## [Source material]
════════════════

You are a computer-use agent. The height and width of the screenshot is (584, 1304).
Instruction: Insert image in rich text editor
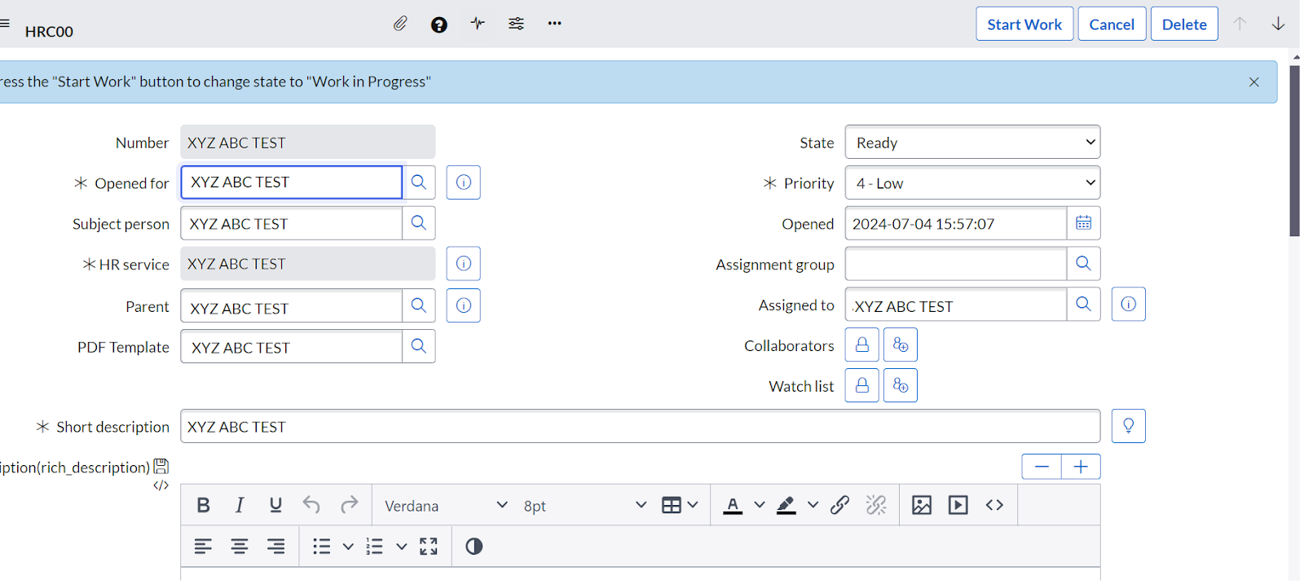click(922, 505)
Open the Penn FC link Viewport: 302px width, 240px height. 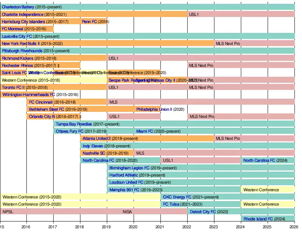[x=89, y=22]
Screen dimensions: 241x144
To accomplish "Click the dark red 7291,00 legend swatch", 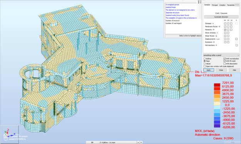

════════════════

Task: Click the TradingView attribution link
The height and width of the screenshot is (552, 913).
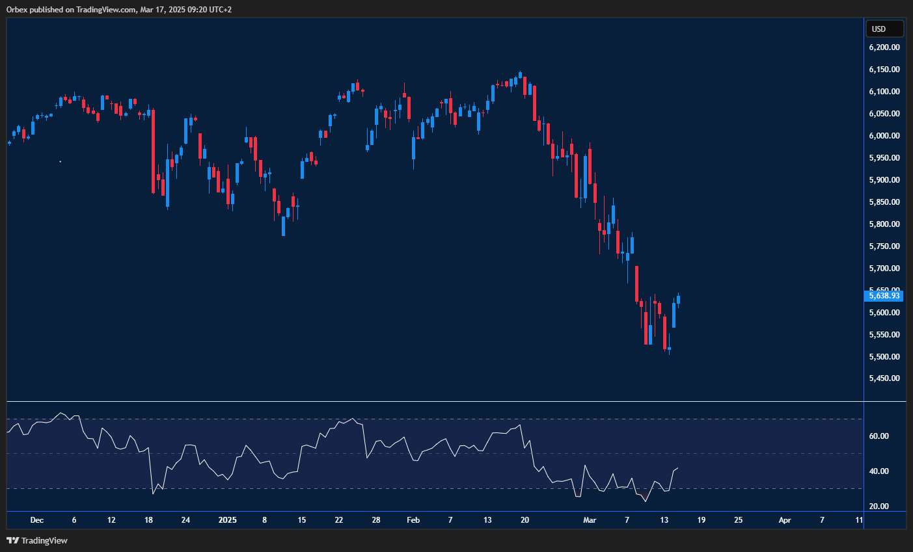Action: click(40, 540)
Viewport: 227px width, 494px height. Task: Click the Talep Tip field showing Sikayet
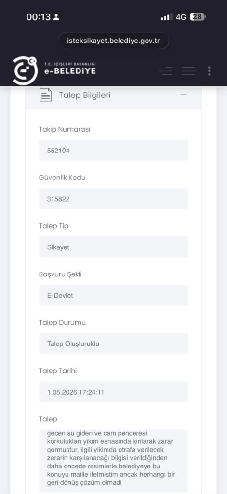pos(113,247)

════════════════

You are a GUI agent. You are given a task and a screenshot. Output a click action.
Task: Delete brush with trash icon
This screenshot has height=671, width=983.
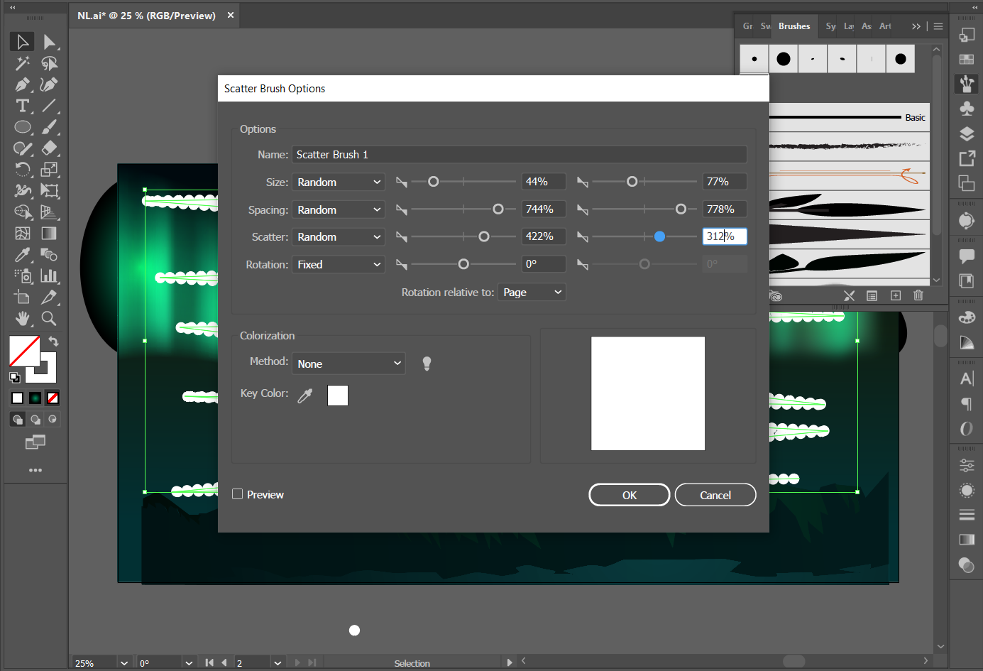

════════════════

## [Your goal]
How many lines in this material contain the string "agent"? State the number alone.

## [Answer to the problem]
2